Nel mondo del lavoro destrutturato e dell’economia dei risultati — come a Rischiatutto bisogna essere concentrati, focalizzati sull’obiettivo, se non porti a casa la preda prima o poi ci saranno conseguenze — al «come stai?» dell’amico incontrato al bar non si risponde più, con voce leggera, «bene grazie e tu?», piuttosto «ho un sacco di cose da fare».

Manca sempre il tempo. Nella Top Ten dei sintomi della «time poverty», l’epidemia da mancanza di tempo, c’è ordinare il pasto a domicilio, cenare alle 22, rispondere alle mail mentre si cammina, provare con Uber perché l’attesa del taxi è di 6 minuti, fare la lavatrice a notte fonda, acquistare tutto online, pianificare le uscite con gli amici a mesi di distanza (ora siamo già al «ci si vede questa estate?»). Usare lo shampoo a secco invece di lavare i capelli, farsi crescere la barba, comprare il parmigiano già grattugiato e l’insalata in busta. Tutto di corsa: il rallentamento è un territorio inesplorabile.
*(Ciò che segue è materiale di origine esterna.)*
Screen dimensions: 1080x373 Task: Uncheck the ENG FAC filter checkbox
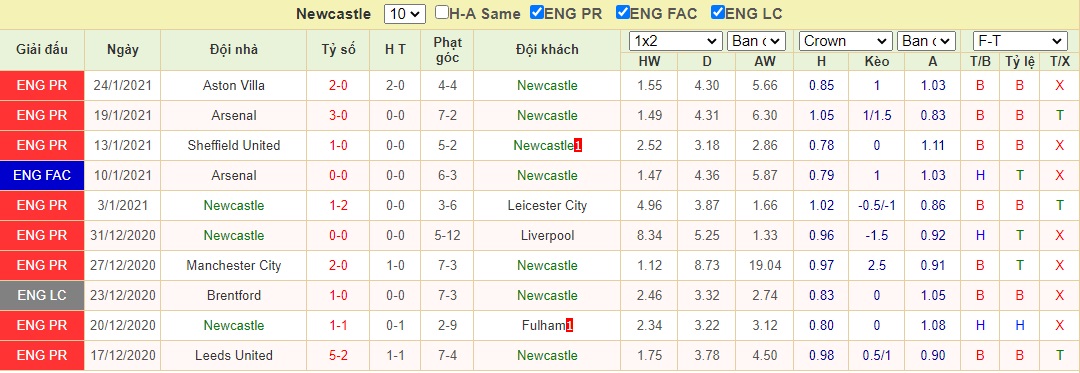pyautogui.click(x=623, y=12)
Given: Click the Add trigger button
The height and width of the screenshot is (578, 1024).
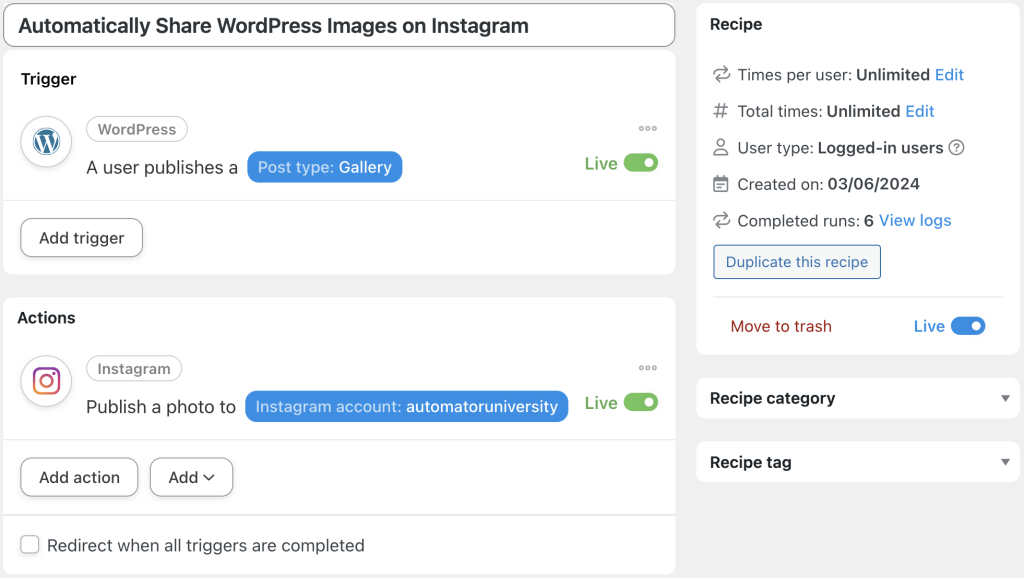Looking at the screenshot, I should (81, 238).
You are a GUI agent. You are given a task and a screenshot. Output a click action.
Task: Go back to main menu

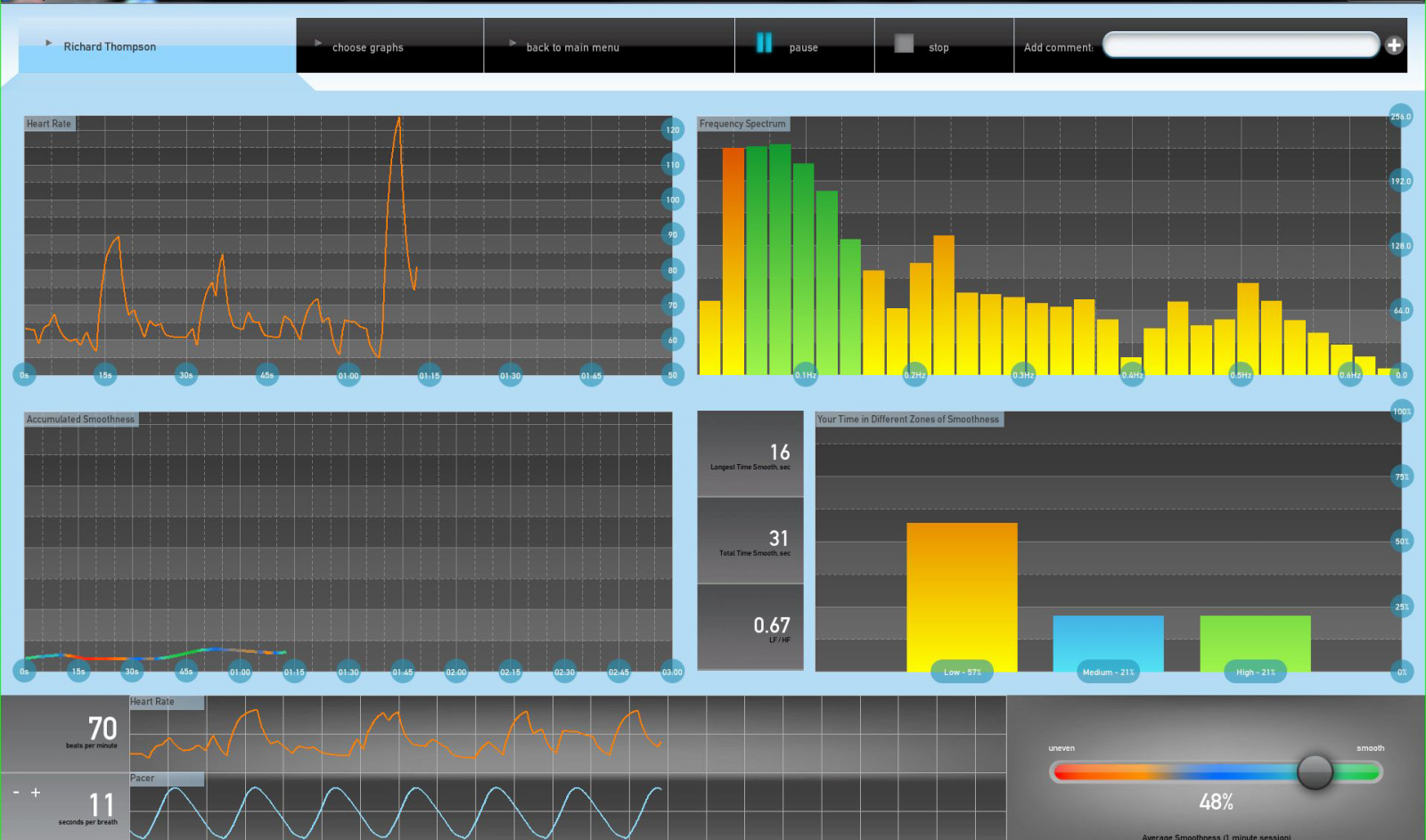[572, 47]
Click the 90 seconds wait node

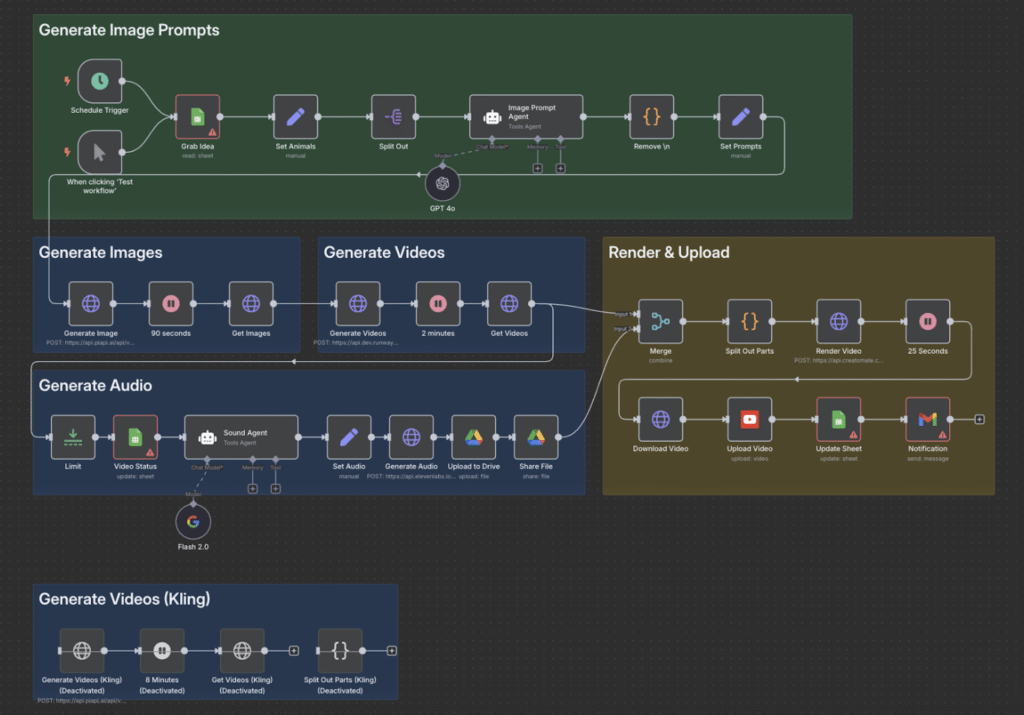170,303
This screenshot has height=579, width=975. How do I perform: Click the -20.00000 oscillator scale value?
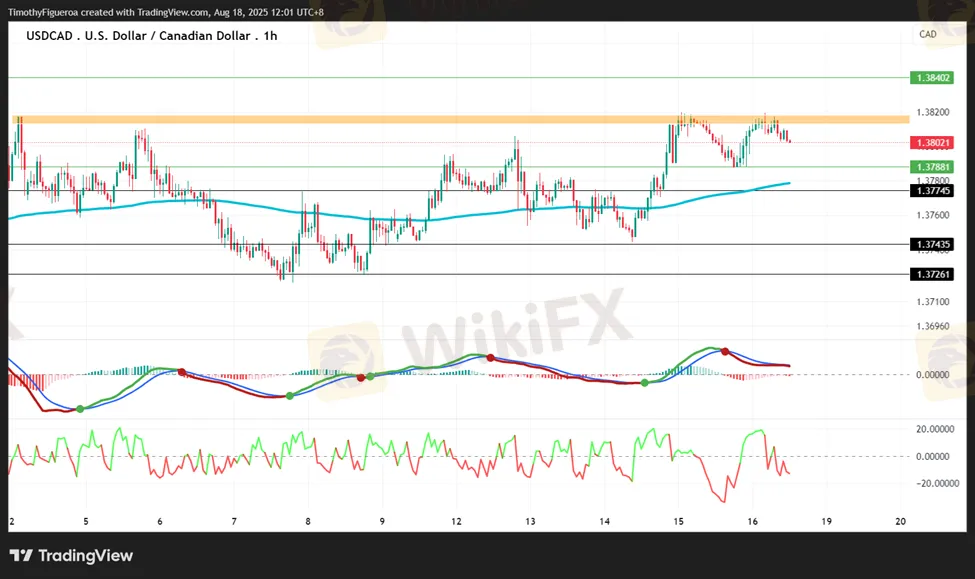click(x=937, y=483)
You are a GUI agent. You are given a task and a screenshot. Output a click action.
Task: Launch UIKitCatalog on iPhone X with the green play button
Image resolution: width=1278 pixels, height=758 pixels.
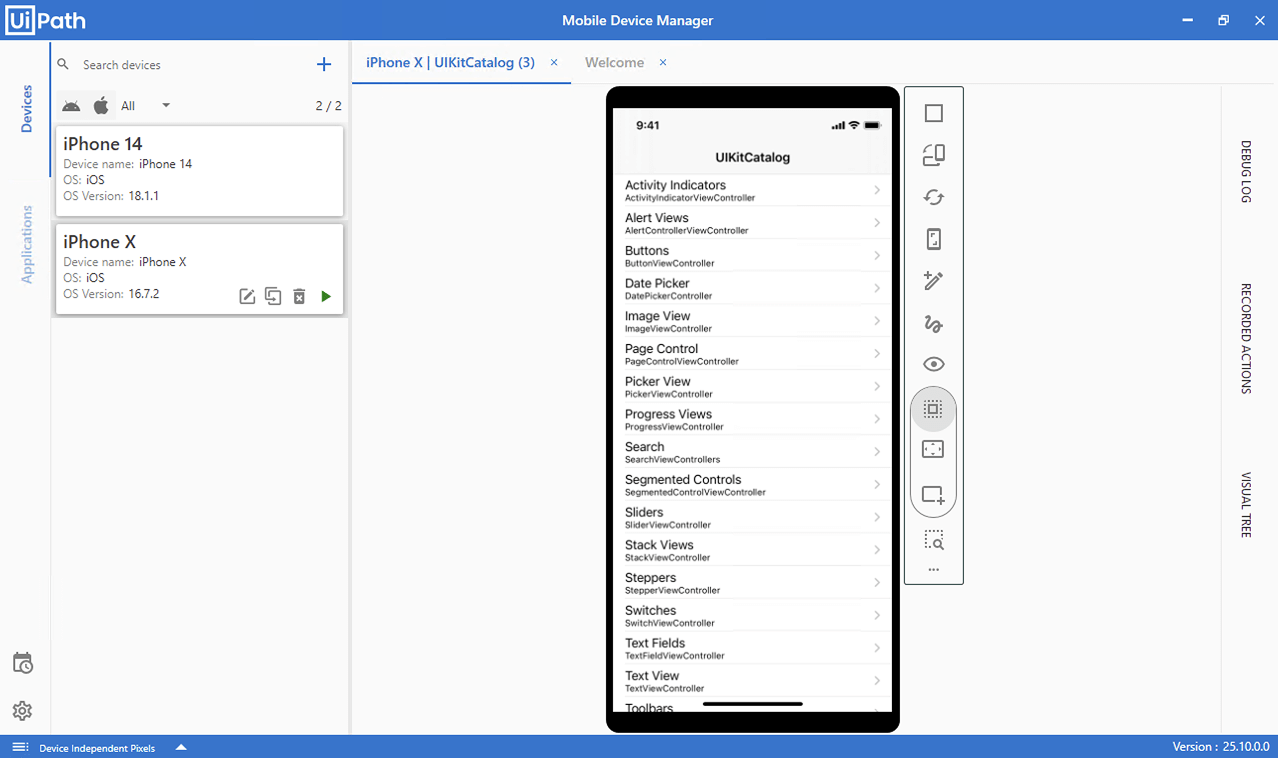(x=325, y=296)
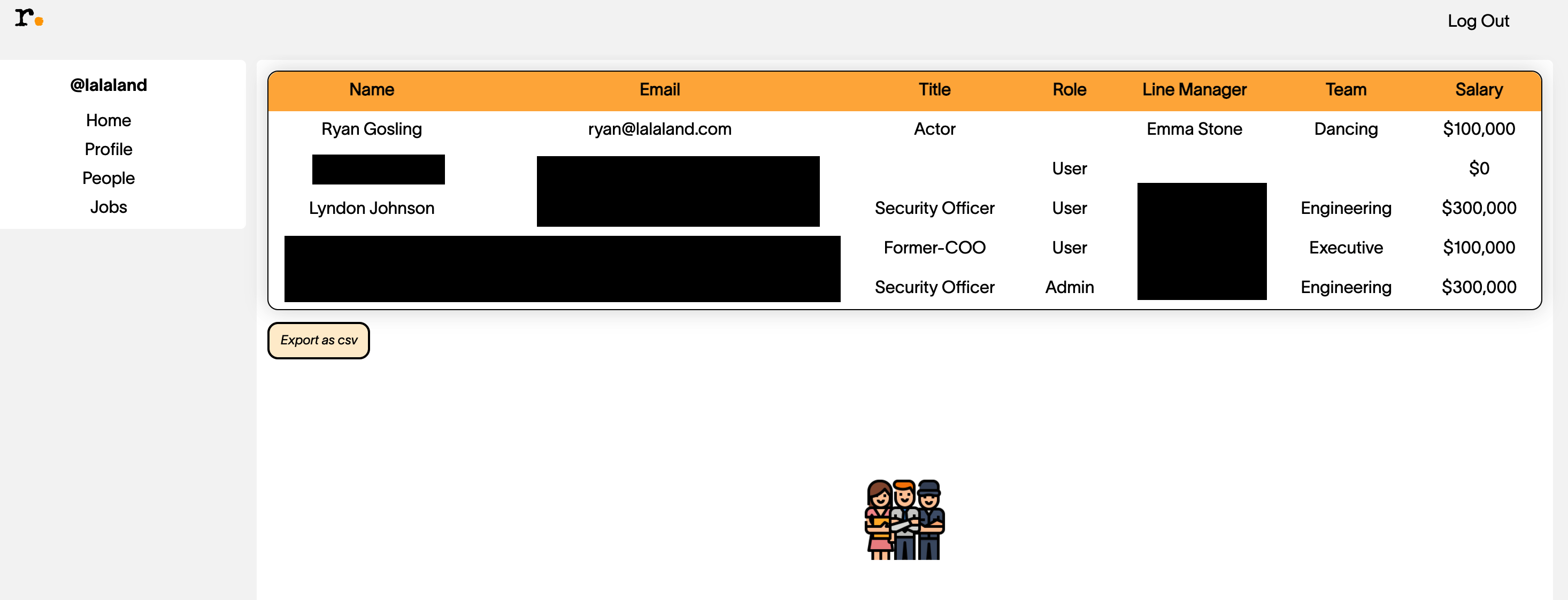Log out of the account

1477,21
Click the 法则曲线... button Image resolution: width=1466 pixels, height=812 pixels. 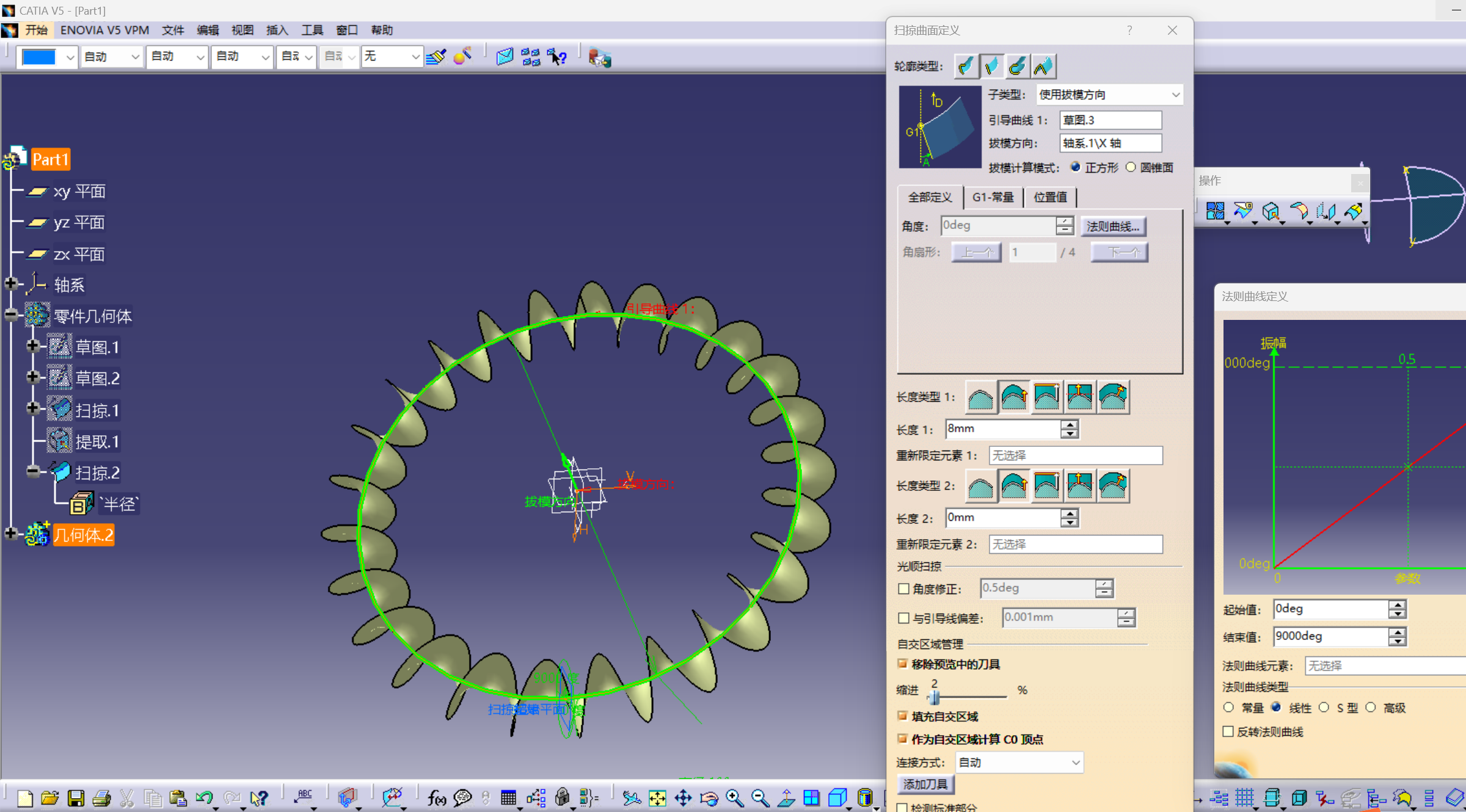pyautogui.click(x=1112, y=227)
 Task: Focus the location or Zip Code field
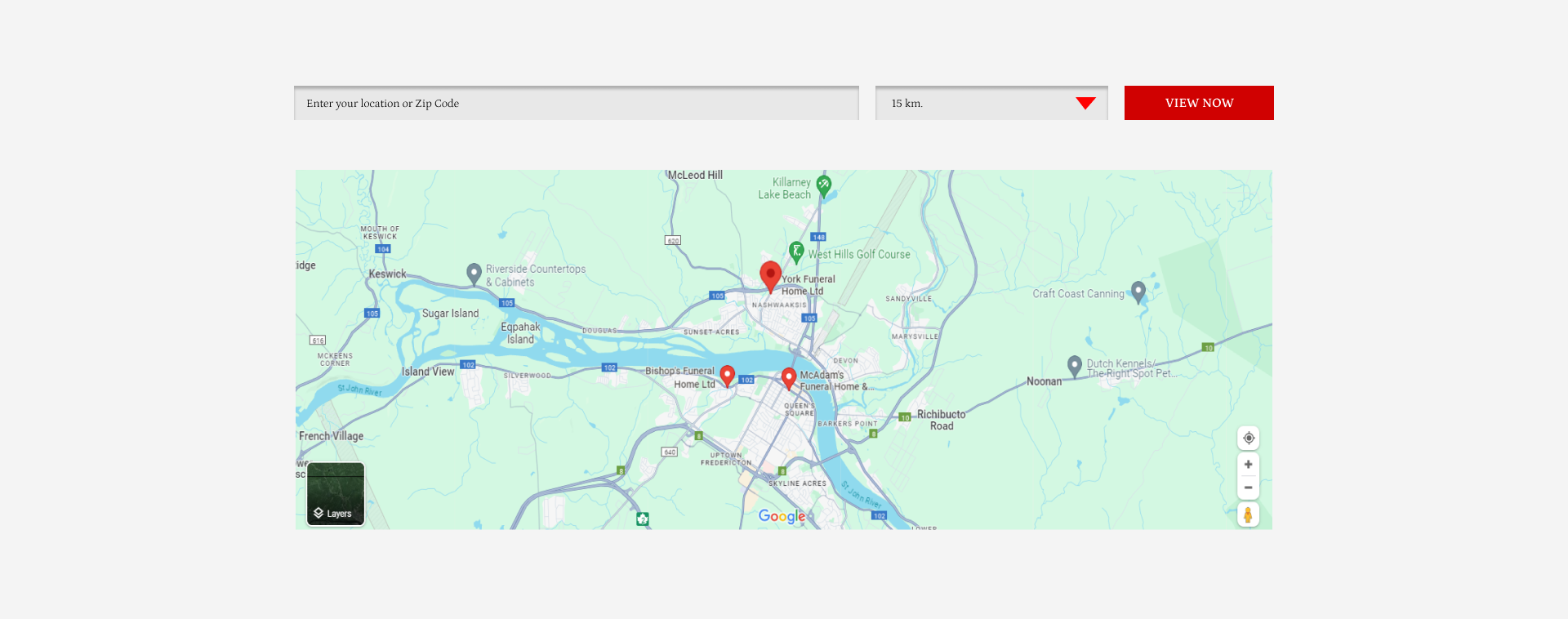(577, 103)
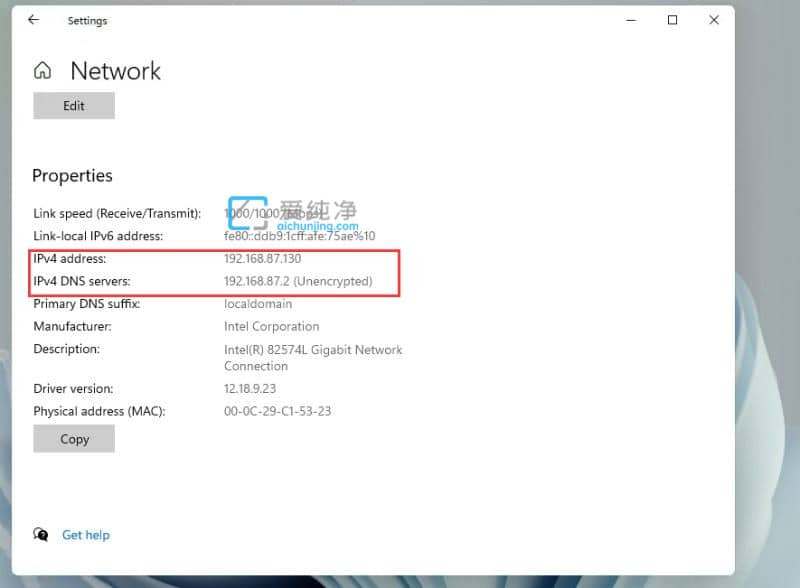Screen dimensions: 800x588
Task: Click the Get help chat bubble icon
Action: tap(41, 535)
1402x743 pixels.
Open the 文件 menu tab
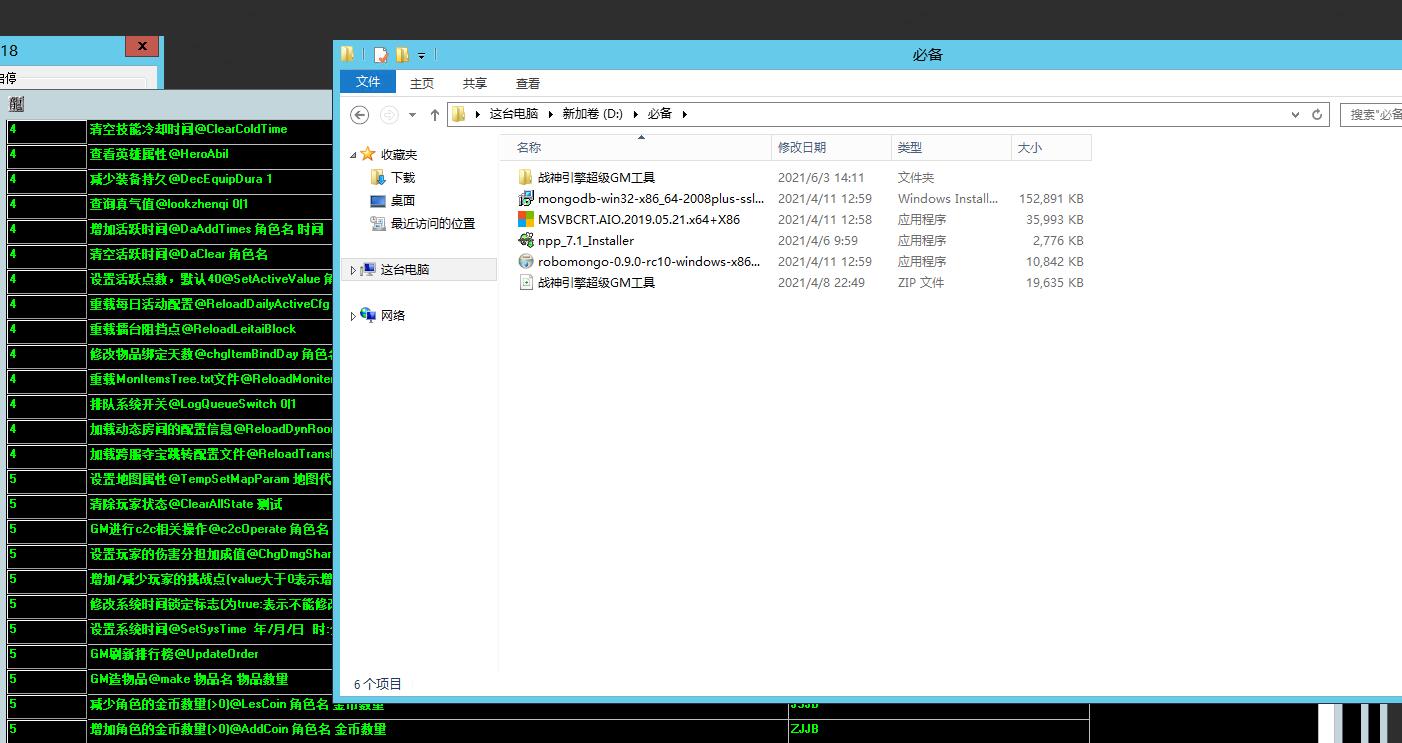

«Non ti prendi mai un po’ di tempo libero, mi rimprovera sempre mia moglie», dice l’economista Maurizio Ferrera, dunque, in fin dei conti, non si tratta di ignorare il problema — che il tempo libero dal lavoro sia importante tanto quanto il reddito, in teoria, è un concetto acquisito —, piuttosto di non saperlo risolvere. «Mettiamoci pure un po’ di sana competizione: così il lavoro diventa un’ossessione, io stesso ho difficoltà a darmi dei limiti — riprende Ferrera —. Ma potremmo avere più tempo libero se solo fossimo meno ambiziosi e imparassimo a lasciar correre». I numeri inchiodano: un europeo adulto in media dedica al lavoro retribuito e al lavoro di cura il doppio del tempo strettamente necessario e circa il 25% in più per la cura della propria persona. Il tempo dunque c’è — sembra esserci —, ma è speso male, le camicie si possono anche non stirare (i tessuti not iron li hanno inventati apposta), la doccia non è necessaria tutti i giorni, il metodo di Marie Kondo sul magico potere del riordino deve pure avere insegnato qualcosa e se la casa è meno zeppa di oggetti si fa prima a rassettarla.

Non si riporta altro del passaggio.